O governador do Banco de Portugal, Carlos Costa, disse hoje que "no futuro" os contribuintes "vão perceber" que o seu dinheiro não foi cobrado no Fundo de Resolução.

Tenho a certeza que no futuro, quando o tempo for o certo, as pessoas vão perceber que o dinheiro dos contribuintes não foi cobrado" no Fundo de Resolução, disse Carlos Costa, durante a conferência "Desafios enfrentados pelo Eurosistema”, em que é orador o governador do Banco de França.

Carlos Costa acrescentou que "a cobrança no setor bancário não foi tão grande como tínhamos antecipado, e portanto o ponto principal é que a confiança no setor bancário por parte dos depositantes foi preservada sem fugas e controlos de capitais".

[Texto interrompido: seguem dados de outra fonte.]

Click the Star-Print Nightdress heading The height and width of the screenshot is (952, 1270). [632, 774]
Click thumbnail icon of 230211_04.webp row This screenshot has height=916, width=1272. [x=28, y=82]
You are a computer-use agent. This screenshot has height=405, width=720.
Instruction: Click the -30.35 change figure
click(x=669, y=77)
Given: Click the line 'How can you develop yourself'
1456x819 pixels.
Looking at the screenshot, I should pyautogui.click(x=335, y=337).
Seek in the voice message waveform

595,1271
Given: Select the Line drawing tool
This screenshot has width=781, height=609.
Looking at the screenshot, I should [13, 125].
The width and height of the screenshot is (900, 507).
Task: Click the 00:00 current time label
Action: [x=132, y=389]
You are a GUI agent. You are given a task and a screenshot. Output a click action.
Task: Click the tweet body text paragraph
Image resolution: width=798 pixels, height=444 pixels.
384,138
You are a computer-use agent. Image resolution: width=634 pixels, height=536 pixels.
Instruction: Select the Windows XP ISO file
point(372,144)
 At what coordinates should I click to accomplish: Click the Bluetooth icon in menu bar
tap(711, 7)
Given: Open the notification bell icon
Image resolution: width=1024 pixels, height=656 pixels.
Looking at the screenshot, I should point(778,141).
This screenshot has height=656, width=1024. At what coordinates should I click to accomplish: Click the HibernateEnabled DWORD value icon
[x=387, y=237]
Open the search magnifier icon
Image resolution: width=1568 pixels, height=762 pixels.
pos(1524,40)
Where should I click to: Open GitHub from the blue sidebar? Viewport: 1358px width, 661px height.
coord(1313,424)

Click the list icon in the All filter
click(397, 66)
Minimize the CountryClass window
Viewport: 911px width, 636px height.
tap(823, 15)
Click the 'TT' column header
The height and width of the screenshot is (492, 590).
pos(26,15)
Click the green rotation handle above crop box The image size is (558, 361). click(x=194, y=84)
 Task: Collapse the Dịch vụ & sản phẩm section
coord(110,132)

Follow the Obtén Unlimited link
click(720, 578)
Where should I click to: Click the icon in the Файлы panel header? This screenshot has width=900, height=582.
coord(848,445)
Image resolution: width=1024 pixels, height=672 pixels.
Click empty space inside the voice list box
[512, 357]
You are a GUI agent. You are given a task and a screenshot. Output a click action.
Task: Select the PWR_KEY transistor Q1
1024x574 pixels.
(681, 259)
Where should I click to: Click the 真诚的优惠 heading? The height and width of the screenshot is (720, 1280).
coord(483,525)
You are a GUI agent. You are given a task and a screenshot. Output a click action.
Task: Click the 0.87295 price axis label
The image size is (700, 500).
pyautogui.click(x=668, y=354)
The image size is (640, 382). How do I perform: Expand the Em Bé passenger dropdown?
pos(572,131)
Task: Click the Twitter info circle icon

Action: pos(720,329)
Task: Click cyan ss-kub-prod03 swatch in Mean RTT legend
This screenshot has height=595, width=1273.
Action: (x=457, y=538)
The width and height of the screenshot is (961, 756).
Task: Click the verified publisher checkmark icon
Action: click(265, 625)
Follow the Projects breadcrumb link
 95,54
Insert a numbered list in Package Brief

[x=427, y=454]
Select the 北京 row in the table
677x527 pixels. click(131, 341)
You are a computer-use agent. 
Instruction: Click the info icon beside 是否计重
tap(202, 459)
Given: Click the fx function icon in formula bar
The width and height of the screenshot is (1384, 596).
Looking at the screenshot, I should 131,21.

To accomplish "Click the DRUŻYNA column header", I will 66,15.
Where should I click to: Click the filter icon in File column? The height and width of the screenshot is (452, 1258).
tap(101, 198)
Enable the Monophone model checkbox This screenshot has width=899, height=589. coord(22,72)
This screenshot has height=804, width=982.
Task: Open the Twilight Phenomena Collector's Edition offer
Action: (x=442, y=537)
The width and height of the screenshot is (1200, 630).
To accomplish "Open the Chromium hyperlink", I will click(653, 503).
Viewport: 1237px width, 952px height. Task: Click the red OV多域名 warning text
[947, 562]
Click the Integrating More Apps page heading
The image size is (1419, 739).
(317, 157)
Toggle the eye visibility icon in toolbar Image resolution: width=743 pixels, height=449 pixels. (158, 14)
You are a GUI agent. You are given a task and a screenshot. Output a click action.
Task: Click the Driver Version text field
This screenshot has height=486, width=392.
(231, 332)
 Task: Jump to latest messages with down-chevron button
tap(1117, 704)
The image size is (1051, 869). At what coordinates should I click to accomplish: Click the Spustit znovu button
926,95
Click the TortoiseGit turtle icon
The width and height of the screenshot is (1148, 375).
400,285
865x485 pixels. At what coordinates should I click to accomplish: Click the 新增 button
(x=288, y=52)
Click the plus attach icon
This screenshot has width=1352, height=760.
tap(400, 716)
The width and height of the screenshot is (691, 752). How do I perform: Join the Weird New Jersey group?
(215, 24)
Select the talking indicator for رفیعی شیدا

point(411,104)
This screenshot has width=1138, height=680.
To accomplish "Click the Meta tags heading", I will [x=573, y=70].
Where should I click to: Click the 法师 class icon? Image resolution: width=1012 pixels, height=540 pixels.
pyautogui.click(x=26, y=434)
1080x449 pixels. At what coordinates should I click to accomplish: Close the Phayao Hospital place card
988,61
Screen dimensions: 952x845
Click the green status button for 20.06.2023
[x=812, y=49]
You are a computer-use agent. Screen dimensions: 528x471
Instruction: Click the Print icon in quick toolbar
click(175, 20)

Recorrendo a uma metáfora, Carlos Costa comparou o uso de mecanismos de resolução a uma ida ao hospital para realizar uma cirurgia.

Não é nada que alguém queira fazer, mas só se vai para uma cirurgia quando se tem um acidente. Estava-se a pedir um acidente? Não, mas acontece", comparou.

O Fundo de Resolução é uma entidade da esfera pública gerida pelo Banco de Portugal, comparticipada pelos outros bancos, e que detém 25% do Novo Banco.